The Germans defended themselves bravely causing some losses to the assailants, including that of Carlo IV Malatesta, hit by a stone that smashed his helmet. Some Venetian infantrymen including Cola Moro, Girolamo Granchio, Turchetto da Lodi, Alfonso da Siena and Morgante Pagano still managed to climb the walls of one of the ravelins, killing the guards and then lowering the drawbridge. At that point Alviano entered, flanked by ten knights and the infantry of Pietro dal Monte and Lattanzio da Bergamo. The door of the second ravelin, reinforced by the enemies with beams and earth, was broken with a hatchet and a pickaxe and among the first to enter it were Costantino Paleologo and Sertorio da Collalto. The door to the tower was then broken open and burned while the Germans inside continued to throw stones from the machicolations. When the door was forced, the surviving Germans surrendered. The assault had lasted three hours and the castle garrison had lost thirty-four men killed; many of the survivors were wounded. The survivors were stripped of their belongings and then released. In the castle the winners found about 1,500 ducats, which were distributed to the soldiers by order of the Serenissima, as well as many of the goods stolen from the houses of Cadore and Valle d'Ampezzo.

== Consequences ==

The Venetian victory ensured great fame, honor and money for Bartolomeo d'Alviano, who on 4 March was appointed captain general of the Venetian infantry and cavalry, with his pay increased from 15,000 to 30,000 ducats a year to which a bonus of 1,000 ducats was added along with the possibility of keeping captured guns. Following the death of Filippo Albanese in Ravenna, the 400 cavalrymen of his company were attached to that of Alviano, who therefore held command over a condotta of 1,000 cavalrymen. On 5 March Alviano left Cadore at the head of 5,000 men; on 6 March superintendent Giorgio Corner appointed Giovanni Foscarini as temporary superintendent of Cadore, the condottieri Piero Corso and Girolamo Granchio as new castellans of Pieve and left the troops of Bortolo Malfato and Girolamo Barisello as garrison; he also placed garrisons at Chiusa Venas and at Treponti, after which he left the valley at the head of 600 cavalrymen headed for Friuli, where the imperial soldiers were gathering in view of a new offensive. The 4,000 men who came from Carnia with Savorgnan also withdrew. After the siege, the Venetian soldiers were forced to eat only bread, wine and apples for a few days as there was nothing left in the valley. However, on 8 March they captured a convoy of four wagons full of bread and wheat pulled by twenty horses and protected by some German soldiers who had not received the news of the defeat of the Rio Secco and were trying to reach their companions in Pieve.

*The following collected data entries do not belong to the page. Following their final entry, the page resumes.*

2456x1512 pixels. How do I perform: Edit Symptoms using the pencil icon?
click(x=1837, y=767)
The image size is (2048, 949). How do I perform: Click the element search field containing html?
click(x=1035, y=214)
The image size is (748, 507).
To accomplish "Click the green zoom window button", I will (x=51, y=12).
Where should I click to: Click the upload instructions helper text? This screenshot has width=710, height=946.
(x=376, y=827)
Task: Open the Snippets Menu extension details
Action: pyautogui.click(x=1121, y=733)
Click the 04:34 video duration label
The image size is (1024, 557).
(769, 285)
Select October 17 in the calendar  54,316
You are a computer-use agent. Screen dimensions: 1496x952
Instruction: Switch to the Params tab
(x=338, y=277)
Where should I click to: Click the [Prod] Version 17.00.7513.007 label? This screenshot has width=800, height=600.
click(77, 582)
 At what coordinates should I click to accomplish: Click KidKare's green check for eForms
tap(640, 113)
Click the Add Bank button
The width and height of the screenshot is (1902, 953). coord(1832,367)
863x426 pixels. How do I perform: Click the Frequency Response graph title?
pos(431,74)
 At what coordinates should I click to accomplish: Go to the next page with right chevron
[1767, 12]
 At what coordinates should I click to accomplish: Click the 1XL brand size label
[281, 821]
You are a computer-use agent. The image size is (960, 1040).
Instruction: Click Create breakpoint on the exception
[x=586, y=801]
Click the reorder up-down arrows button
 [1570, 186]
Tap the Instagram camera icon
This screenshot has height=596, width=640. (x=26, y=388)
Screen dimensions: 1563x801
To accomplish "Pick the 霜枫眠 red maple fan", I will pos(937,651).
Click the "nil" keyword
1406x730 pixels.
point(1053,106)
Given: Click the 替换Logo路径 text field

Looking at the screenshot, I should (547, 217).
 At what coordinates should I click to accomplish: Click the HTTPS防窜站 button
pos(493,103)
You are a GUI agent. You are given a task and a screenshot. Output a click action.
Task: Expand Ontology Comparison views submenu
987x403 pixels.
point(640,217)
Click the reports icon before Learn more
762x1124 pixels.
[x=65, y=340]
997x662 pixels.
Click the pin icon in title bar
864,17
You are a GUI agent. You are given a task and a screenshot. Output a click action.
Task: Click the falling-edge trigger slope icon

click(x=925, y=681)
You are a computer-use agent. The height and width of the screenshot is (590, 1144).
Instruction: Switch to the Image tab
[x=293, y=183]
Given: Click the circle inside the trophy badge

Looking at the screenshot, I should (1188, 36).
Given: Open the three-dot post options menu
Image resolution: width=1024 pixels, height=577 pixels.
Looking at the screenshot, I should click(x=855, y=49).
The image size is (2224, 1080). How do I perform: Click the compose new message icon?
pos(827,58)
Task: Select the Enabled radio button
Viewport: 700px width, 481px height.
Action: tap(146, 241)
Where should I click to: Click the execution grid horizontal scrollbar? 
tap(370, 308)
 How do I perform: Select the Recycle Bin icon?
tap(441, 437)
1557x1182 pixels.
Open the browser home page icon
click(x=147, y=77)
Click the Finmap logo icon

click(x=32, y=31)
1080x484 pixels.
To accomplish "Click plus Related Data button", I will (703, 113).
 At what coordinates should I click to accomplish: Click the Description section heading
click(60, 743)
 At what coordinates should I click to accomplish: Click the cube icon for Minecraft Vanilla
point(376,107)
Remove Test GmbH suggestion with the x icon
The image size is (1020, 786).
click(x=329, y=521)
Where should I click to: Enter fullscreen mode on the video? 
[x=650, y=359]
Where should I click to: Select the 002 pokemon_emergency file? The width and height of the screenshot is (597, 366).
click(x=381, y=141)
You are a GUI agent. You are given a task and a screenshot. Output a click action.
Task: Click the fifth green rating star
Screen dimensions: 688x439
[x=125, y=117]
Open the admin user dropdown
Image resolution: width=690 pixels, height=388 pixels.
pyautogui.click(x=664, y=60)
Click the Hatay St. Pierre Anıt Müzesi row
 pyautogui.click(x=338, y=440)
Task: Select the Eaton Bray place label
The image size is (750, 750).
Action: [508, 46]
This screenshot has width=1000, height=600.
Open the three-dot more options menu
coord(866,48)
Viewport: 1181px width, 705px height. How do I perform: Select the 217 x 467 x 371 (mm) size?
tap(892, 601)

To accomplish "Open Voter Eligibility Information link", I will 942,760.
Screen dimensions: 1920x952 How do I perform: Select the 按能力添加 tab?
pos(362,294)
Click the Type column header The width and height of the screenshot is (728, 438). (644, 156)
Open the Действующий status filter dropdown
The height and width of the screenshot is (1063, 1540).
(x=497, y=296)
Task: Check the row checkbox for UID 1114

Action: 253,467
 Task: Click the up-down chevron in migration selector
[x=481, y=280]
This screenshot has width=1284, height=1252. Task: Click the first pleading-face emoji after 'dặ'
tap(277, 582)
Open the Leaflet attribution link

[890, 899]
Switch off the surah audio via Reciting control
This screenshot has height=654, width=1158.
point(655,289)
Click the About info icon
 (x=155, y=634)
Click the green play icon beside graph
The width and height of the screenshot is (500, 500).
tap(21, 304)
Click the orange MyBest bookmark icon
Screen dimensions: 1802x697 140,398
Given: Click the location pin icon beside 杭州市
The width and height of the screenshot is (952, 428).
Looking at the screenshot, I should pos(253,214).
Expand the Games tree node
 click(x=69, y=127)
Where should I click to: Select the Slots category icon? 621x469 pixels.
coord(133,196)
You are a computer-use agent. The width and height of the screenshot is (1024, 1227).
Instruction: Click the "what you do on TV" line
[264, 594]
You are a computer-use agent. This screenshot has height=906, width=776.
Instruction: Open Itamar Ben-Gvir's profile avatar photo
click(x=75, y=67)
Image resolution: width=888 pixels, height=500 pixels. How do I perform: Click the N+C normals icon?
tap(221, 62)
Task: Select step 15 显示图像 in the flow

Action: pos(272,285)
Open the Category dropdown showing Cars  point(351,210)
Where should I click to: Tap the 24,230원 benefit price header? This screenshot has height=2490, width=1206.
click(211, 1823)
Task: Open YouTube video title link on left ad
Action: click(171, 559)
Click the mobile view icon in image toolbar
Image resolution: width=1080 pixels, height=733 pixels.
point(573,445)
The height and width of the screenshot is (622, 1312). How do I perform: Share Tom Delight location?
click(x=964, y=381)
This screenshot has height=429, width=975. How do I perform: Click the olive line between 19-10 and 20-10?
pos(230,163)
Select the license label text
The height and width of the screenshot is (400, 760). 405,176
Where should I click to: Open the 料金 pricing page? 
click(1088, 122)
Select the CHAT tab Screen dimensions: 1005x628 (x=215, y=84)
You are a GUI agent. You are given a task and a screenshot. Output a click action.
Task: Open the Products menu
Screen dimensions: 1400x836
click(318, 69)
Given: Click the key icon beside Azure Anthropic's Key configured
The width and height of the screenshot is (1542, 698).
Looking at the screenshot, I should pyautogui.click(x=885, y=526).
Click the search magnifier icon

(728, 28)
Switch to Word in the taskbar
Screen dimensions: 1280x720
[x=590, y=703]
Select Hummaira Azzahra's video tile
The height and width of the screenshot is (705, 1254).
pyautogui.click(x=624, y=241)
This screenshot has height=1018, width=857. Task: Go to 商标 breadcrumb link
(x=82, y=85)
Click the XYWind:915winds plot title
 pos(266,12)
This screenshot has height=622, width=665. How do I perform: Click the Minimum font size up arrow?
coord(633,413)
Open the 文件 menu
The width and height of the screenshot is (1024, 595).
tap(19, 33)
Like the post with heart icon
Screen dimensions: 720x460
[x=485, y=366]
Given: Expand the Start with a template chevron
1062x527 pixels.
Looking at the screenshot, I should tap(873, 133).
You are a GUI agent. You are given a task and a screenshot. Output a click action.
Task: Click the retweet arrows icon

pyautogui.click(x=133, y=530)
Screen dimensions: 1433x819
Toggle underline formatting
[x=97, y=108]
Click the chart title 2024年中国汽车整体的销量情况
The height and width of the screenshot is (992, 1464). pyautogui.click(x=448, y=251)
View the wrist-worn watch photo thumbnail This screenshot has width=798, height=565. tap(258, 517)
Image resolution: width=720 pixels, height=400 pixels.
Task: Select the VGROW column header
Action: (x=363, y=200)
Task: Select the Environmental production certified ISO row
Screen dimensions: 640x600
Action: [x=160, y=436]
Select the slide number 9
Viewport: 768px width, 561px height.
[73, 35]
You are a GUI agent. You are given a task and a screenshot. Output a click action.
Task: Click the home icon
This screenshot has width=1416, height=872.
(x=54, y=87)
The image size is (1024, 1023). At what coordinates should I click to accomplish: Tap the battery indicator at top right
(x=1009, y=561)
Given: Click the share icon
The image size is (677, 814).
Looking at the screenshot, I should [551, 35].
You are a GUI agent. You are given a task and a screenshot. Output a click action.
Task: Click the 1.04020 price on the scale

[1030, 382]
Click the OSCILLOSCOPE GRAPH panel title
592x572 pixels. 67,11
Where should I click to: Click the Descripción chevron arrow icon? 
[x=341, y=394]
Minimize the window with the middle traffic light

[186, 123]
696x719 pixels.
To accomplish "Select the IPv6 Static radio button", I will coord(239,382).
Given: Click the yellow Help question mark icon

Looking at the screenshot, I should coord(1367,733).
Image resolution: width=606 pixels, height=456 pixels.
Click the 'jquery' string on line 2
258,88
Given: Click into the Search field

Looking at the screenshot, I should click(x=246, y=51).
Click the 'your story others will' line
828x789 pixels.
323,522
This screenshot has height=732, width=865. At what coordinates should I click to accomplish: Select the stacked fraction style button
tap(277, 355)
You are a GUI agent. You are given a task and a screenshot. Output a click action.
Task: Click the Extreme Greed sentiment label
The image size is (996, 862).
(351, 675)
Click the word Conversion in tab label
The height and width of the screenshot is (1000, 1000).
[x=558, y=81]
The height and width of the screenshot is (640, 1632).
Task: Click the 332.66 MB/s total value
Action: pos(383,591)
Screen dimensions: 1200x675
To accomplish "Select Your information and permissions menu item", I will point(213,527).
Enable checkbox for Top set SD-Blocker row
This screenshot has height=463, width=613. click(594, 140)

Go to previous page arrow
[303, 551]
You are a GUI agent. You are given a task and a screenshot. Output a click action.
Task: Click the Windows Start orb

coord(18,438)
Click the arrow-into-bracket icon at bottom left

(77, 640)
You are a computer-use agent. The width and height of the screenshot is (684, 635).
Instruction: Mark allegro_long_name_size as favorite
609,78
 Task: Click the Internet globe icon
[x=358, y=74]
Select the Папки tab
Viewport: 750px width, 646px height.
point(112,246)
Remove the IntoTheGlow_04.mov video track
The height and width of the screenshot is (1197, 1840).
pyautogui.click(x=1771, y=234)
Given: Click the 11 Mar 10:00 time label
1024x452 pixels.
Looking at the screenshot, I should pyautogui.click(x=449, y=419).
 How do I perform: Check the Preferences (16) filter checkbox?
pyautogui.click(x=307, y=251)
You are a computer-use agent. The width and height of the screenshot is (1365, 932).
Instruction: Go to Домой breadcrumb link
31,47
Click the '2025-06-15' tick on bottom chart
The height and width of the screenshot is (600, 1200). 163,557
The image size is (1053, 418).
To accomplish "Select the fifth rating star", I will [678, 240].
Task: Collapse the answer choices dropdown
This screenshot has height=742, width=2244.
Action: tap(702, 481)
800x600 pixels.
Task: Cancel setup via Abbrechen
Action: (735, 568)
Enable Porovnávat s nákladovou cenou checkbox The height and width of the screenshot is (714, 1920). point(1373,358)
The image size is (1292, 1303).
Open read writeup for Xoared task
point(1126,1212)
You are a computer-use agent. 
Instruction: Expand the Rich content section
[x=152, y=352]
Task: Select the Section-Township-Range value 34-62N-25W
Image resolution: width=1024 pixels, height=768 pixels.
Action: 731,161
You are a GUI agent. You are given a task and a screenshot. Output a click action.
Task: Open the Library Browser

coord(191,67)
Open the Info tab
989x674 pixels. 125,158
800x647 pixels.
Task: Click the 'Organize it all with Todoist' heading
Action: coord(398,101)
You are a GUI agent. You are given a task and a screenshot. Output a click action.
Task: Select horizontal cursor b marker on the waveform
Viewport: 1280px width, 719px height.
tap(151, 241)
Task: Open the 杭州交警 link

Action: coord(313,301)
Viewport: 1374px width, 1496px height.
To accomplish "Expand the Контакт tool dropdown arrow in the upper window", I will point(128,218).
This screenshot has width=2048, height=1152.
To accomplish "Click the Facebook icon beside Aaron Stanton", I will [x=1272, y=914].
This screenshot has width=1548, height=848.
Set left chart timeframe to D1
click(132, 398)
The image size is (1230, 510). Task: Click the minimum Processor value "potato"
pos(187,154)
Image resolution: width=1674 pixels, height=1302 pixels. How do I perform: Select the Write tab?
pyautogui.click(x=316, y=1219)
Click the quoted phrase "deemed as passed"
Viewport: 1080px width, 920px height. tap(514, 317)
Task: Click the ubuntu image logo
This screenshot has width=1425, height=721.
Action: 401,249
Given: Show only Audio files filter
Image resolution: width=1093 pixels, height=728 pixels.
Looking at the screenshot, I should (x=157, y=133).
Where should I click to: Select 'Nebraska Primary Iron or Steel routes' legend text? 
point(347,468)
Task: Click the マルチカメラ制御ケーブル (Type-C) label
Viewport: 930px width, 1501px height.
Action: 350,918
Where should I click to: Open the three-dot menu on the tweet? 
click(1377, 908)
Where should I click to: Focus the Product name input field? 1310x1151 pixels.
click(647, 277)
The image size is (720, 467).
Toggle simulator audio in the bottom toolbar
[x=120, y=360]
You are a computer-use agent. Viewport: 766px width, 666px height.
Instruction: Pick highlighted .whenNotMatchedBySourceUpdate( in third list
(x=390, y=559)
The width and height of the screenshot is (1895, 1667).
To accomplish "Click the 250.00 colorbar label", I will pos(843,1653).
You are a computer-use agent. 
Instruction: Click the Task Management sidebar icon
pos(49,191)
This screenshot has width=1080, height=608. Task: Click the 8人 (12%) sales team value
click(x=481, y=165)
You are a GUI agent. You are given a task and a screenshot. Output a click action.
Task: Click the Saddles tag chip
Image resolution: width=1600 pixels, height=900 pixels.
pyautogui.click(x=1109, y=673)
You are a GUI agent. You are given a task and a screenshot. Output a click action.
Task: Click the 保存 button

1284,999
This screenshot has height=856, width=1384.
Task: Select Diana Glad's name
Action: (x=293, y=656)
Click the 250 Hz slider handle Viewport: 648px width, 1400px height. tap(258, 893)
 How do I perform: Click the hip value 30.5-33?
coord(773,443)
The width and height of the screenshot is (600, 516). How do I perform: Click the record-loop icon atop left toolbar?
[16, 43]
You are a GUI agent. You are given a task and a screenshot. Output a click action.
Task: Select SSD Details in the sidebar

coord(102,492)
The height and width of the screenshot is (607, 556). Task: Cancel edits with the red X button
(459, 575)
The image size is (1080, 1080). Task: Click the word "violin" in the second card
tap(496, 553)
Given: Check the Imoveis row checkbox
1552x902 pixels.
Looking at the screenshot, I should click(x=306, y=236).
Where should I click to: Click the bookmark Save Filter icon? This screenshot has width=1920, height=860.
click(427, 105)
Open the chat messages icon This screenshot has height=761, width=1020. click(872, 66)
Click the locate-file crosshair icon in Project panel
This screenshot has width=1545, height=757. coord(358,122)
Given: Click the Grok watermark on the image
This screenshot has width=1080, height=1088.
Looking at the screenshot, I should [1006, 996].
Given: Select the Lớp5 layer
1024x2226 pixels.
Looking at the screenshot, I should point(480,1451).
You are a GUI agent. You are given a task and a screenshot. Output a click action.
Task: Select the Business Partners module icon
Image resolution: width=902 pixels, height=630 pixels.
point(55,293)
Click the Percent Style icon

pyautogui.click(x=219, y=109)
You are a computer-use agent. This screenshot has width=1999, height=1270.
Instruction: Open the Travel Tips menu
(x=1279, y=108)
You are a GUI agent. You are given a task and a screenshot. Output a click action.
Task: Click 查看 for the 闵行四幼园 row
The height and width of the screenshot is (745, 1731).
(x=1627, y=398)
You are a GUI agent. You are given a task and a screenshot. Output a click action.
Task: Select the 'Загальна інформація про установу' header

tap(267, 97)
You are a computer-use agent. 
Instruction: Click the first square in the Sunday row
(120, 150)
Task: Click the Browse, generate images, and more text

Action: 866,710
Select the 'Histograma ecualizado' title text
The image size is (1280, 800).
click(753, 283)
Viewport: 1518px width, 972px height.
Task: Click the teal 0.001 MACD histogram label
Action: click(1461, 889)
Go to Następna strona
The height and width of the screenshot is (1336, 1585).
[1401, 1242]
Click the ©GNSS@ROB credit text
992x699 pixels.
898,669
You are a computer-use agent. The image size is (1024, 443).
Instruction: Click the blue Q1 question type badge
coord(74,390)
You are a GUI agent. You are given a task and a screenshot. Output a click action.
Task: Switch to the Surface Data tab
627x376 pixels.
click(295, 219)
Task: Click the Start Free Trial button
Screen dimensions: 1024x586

In the following months Alviano advanced into Habsburg-held lands in Friuli and the Julian March and conquered Pordenone (in May 1508), Gorizia, Trieste, Pisino, Fiume and Postojna, being then granted the lordship of Pordenone and admission to the Maggior Consiglio. Maximilian I had to renounce any claim not only over the lost lands but even on the claims of coronation in Rome, and on 6 June 1508 he signed an armistice accepting the humiliating conditions imposed by the Venetians. Venice, which had already become the most powerful of the Italian states following the division of the Duchy of Romagna, further expanded its borders, reaching the apex of its terrestrial expansion and causing the discontent of many, first of all Pope Julius II, who on 10 December 1508 united France, the Holy Roman Empire, Spain, Ferrara, Mantua and the Duchy of Savoy in the League of Cambrai in an anti-Venetian function; in the spring of 1509, the battle of Agnadello marked the definitive halt to the Venetian domination in northern Italy to the advantage of the Kingdom of France.

The battle was depicted in a painting by Titian (who hailed from Pieve di Cadore) in the Palazzo Ducale in Venice, destroyed by a fire in 1577.